◆ Aim: Copy out each of the entries below word for word, keeping every line the same.

◆ Dataset records:
>>>

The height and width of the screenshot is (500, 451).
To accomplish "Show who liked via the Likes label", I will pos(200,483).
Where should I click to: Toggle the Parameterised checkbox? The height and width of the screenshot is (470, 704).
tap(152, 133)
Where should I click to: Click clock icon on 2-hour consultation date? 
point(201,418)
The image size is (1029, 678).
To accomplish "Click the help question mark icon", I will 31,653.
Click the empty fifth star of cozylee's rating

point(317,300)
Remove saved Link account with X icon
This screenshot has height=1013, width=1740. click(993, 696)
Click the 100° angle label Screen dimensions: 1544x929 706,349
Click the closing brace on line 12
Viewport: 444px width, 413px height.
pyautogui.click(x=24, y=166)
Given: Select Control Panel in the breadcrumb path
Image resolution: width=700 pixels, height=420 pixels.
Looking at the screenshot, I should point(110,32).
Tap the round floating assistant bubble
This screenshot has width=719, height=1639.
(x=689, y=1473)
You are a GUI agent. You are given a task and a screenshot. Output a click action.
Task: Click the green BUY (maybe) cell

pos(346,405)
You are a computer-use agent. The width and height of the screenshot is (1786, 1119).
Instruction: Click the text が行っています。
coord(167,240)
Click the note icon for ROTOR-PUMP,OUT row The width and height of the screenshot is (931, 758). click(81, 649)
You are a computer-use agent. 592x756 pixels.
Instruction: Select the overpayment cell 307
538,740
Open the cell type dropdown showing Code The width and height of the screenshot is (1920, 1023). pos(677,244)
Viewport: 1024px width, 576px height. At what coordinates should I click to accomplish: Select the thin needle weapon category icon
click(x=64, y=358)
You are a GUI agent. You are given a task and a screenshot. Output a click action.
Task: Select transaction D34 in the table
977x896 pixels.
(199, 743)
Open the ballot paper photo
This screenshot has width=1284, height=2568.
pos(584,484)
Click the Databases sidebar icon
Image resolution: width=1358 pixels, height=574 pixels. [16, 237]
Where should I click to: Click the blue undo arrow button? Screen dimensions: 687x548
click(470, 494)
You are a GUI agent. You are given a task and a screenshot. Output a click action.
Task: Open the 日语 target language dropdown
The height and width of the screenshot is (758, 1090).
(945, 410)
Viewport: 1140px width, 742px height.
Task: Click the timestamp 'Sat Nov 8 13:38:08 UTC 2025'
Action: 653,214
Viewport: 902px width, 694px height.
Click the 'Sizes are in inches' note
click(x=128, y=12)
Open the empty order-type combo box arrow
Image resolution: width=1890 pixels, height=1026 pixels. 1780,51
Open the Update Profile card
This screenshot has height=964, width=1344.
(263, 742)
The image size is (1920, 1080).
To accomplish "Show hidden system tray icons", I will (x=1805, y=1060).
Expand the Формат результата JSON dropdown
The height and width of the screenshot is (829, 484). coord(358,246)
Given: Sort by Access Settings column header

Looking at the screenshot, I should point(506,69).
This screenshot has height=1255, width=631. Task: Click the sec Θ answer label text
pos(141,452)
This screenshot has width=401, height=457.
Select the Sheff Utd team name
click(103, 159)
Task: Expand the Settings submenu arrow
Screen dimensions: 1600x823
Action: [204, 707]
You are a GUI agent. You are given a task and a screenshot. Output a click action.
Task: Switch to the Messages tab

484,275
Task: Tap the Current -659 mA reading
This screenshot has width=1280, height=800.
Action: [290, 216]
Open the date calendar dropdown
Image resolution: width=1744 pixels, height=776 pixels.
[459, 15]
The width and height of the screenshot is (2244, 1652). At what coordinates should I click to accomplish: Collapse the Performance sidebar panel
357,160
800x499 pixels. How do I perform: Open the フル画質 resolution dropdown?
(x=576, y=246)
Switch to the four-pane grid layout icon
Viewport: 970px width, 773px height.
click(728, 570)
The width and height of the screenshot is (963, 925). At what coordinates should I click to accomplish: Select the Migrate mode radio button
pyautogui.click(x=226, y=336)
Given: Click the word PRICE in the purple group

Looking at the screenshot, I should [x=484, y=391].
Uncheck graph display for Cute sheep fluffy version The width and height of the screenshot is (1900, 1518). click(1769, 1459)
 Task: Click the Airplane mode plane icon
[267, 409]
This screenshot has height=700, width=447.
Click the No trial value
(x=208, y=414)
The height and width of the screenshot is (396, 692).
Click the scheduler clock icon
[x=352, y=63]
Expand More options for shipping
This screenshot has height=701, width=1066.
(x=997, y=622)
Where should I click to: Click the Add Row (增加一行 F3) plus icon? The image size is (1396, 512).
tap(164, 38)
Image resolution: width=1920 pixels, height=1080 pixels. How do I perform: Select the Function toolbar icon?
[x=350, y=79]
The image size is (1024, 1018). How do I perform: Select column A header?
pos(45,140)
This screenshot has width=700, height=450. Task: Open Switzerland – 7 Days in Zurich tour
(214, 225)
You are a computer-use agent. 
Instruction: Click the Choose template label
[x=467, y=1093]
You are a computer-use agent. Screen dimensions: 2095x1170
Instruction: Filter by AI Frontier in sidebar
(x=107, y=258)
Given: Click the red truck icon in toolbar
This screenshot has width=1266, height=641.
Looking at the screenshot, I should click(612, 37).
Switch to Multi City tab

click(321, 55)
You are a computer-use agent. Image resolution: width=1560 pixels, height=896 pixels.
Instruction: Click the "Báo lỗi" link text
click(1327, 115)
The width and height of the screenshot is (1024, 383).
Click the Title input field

<<<

◆ Expected output:
The height and width of the screenshot is (500, 451).
To accomplish "Show who liked via the Likes label", I will pos(200,483).
Where should I click to: Toggle the Parameterised checkbox? The height and width of the screenshot is (470, 704).
tap(152, 133)
Where should I click to: Click clock icon on 2-hour consultation date? 
point(201,418)
The image size is (1029, 678).
To accomplish "Click the help question mark icon", I will 31,653.
Click the empty fifth star of cozylee's rating

point(317,300)
Remove saved Link account with X icon
This screenshot has height=1013, width=1740. click(993, 696)
Click the 100° angle label Screen dimensions: 1544x929 706,349
Click the closing brace on line 12
Viewport: 444px width, 413px height.
pyautogui.click(x=24, y=166)
Given: Select Control Panel in the breadcrumb path
Image resolution: width=700 pixels, height=420 pixels.
Looking at the screenshot, I should point(110,32).
Tap the round floating assistant bubble
This screenshot has width=719, height=1639.
(x=689, y=1473)
You are a GUI agent. You are given a task and a screenshot. Output a click action.
Task: Click the green BUY (maybe) cell

pos(346,405)
You are a computer-use agent. The width and height of the screenshot is (1786, 1119).
Instruction: Click the text が行っています。
coord(167,240)
Click the note icon for ROTOR-PUMP,OUT row The width and height of the screenshot is (931, 758). click(81, 649)
You are a computer-use agent. 592x756 pixels.
Instruction: Select the overpayment cell 307
538,740
Open the cell type dropdown showing Code The width and height of the screenshot is (1920, 1023). pos(677,244)
Viewport: 1024px width, 576px height. At what coordinates should I click to accomplish: Select the thin needle weapon category icon
click(x=64, y=358)
You are a GUI agent. You are given a task and a screenshot. Output a click action.
Task: Select transaction D34 in the table
977x896 pixels.
(199, 743)
Open the ballot paper photo
This screenshot has width=1284, height=2568.
pos(584,484)
Click the Databases sidebar icon
Image resolution: width=1358 pixels, height=574 pixels. [16, 237]
Where should I click to: Click the blue undo arrow button? Screen dimensions: 687x548
click(470, 494)
You are a GUI agent. You are given a task and a screenshot. Output a click action.
Task: Open the 日语 target language dropdown
The height and width of the screenshot is (758, 1090).
(945, 410)
Viewport: 1140px width, 742px height.
Task: Click the timestamp 'Sat Nov 8 13:38:08 UTC 2025'
Action: 653,214
Viewport: 902px width, 694px height.
Click the 'Sizes are in inches' note
click(x=128, y=12)
Open the empty order-type combo box arrow
Image resolution: width=1890 pixels, height=1026 pixels. 1780,51
Open the Update Profile card
This screenshot has height=964, width=1344.
(263, 742)
The image size is (1920, 1080).
To accomplish "Show hidden system tray icons", I will (x=1805, y=1060).
Expand the Формат результата JSON dropdown
The height and width of the screenshot is (829, 484). coord(358,246)
Given: Sort by Access Settings column header

Looking at the screenshot, I should point(506,69).
This screenshot has height=1255, width=631. Task: Click the sec Θ answer label text
pos(141,452)
This screenshot has width=401, height=457.
Select the Sheff Utd team name
click(103, 159)
Task: Expand the Settings submenu arrow
Screen dimensions: 1600x823
Action: [204, 707]
You are a GUI agent. You are given a task and a screenshot. Output a click action.
Task: Switch to the Messages tab

484,275
Task: Tap the Current -659 mA reading
This screenshot has width=1280, height=800.
Action: [290, 216]
Open the date calendar dropdown
Image resolution: width=1744 pixels, height=776 pixels.
[459, 15]
The width and height of the screenshot is (2244, 1652). At what coordinates should I click to accomplish: Collapse the Performance sidebar panel
357,160
800x499 pixels. How do I perform: Open the フル画質 resolution dropdown?
(x=576, y=246)
Switch to the four-pane grid layout icon
Viewport: 970px width, 773px height.
click(728, 570)
The width and height of the screenshot is (963, 925). At what coordinates should I click to accomplish: Select the Migrate mode radio button
pyautogui.click(x=226, y=336)
Given: Click the word PRICE in the purple group

Looking at the screenshot, I should [x=484, y=391].
Uncheck graph display for Cute sheep fluffy version The width and height of the screenshot is (1900, 1518). click(1769, 1459)
 Task: Click the Airplane mode plane icon
[267, 409]
This screenshot has height=700, width=447.
Click the No trial value
(x=208, y=414)
The height and width of the screenshot is (396, 692).
Click the scheduler clock icon
[x=352, y=63]
Expand More options for shipping
This screenshot has height=701, width=1066.
(x=997, y=622)
Where should I click to: Click the Add Row (增加一行 F3) plus icon? The image size is (1396, 512).
tap(164, 38)
Image resolution: width=1920 pixels, height=1080 pixels. How do I perform: Select the Function toolbar icon?
[x=350, y=79]
The image size is (1024, 1018). How do I perform: Select column A header?
pos(45,140)
This screenshot has width=700, height=450. Task: Open Switzerland – 7 Days in Zurich tour
(214, 225)
You are a computer-use agent. 
Instruction: Click the Choose template label
[x=467, y=1093]
You are a computer-use agent. Screen dimensions: 2095x1170
Instruction: Filter by AI Frontier in sidebar
(x=107, y=258)
Given: Click the red truck icon in toolbar
This screenshot has width=1266, height=641.
Looking at the screenshot, I should click(612, 37).
Switch to Multi City tab

click(321, 55)
You are a computer-use agent. Image resolution: width=1560 pixels, height=896 pixels.
Instruction: Click the "Báo lỗi" link text
click(1327, 115)
The width and height of the screenshot is (1024, 383).
Click the Title input field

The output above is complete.